The front page of the survey contained a detailed description of the study and information about voluntary participation. By completing and submitting the survey, the students consented to participate. All responses were stored automatically in ‘SurveyXact’ (https://www.surveyxact.com). The respondents’ IP addresses were not registered and their answers could not be linked to their identities in any way; thus, their participation was anonymous. The survey was evaluated by the Data Protection Officer at the responsible institution, i.e. Western Norway University of Applied Sciences, with additional approval of each university.
Statistical analyses
Categorical variables are expressed as percentages and continuous variables as means and standard deviations (SD). The FCV-19S scores were stratified by sample characteristics, using separate one-way analysis of variance (ANOVA) tests. Differences between the sample and reference data were investigated using a one-sample t-test. Reference data, except for FCV-19S scores, were adjusted to reflect the age and gender distributions of the respondents, assuming the proportion of males was similar to that of the general nursing student population (approximately 10%). Cohen’s d was used to calculate the effect sizes of the comparisons of means. Unadjusted and fully adjusted hierarchical regression analyses, with the universities as clusters, were conducted to investigate the associations between the FCV-19S score as the independent variable, and the SCL-5 general health or overall QoL score as the dependent variable in separate models. In the regression analysis we standardised the FCV-19S and the three dependent variables where the mean = 0 and standard deviation = 1 (dependent variables were transformed to z-scores, unstandardised regression coefficients). From the fully adjusted models, the associations between other items from the questionnaire and the SCL-5, general health and overall QoL as dependent variables were assessed and reported separately if they had meaningful effect sizes, as assessed by Cohen’s d. A meaningful Cohen’s d was judged to be a difference ≥ 0.2 SD of the dependent variable per 2 SD changes in the FCV-19S or between respondents representing the lower or higher end of the discrete variables with 2-5 categories [37; 38].
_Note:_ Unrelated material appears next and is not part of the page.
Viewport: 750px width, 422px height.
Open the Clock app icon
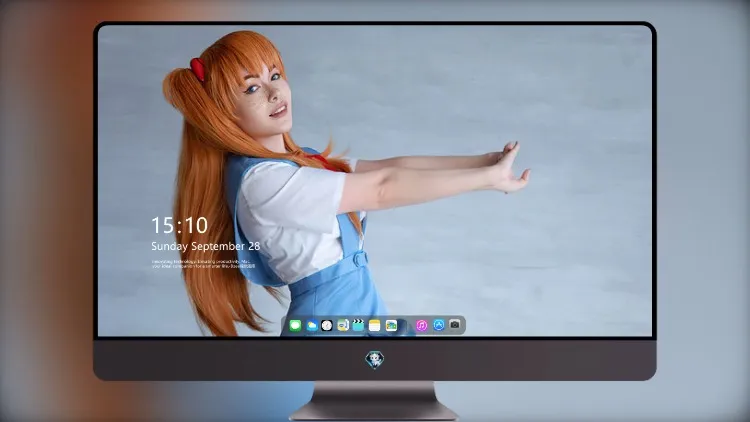click(x=327, y=326)
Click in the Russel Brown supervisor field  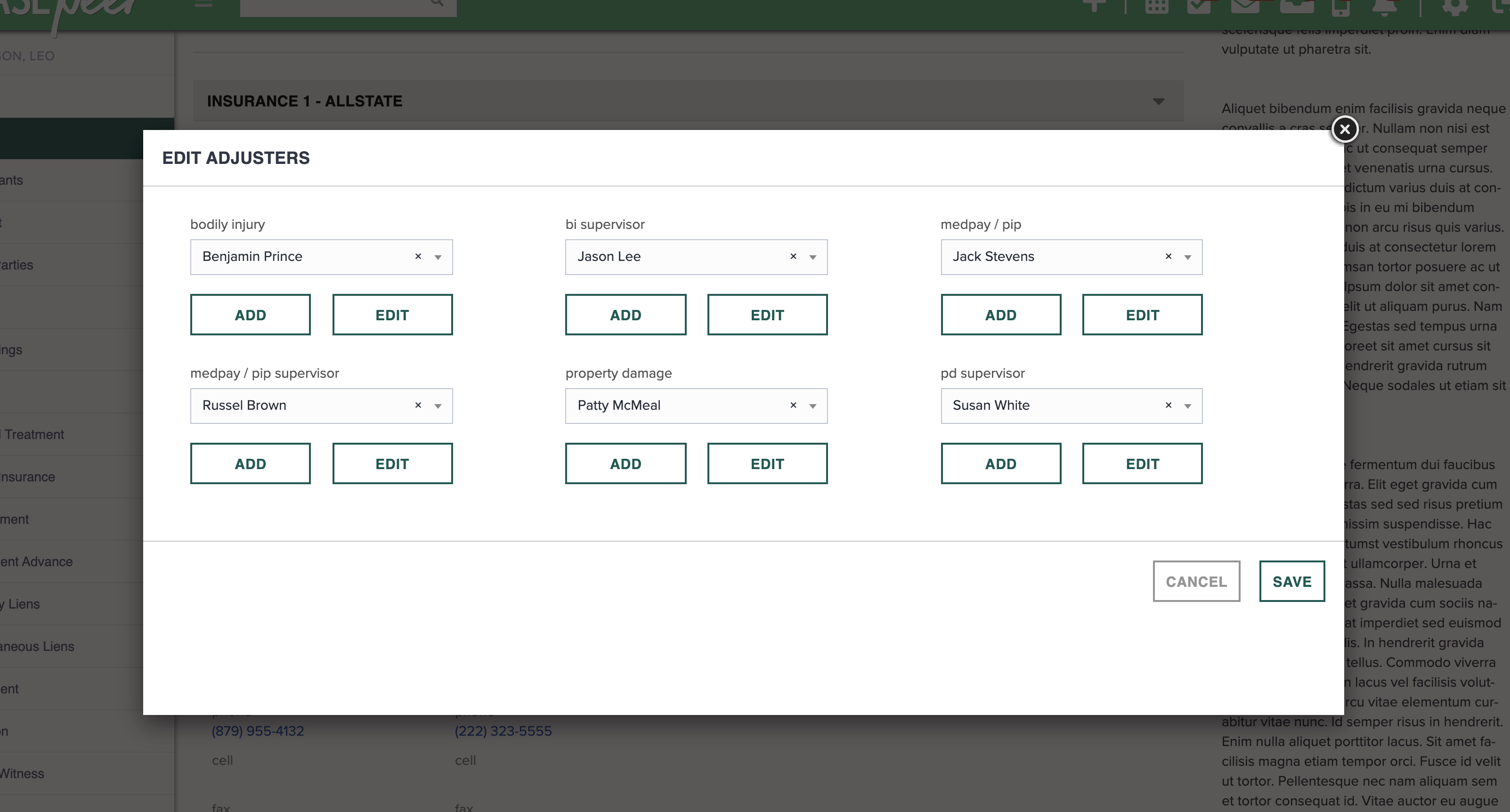[x=293, y=405]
Overall, the effect sizes were interpreted as follows: trivial (< 0.2 ), small (0.2 to < 0.5), moderate (0.5 to < 0.8) and large (≥ 0.8 )[39]. We reported two-tailed P-values and 95% confidence intervals (CI) as continuous indicators of the robustness of the estimates. Survey data were downloaded to Microsoft® Excel®, manually coded, and then transferred to IBM SPSS (Statistics for Windows, Version 27.0. Armonk, NY: IBM Corp) for the statistical analyses.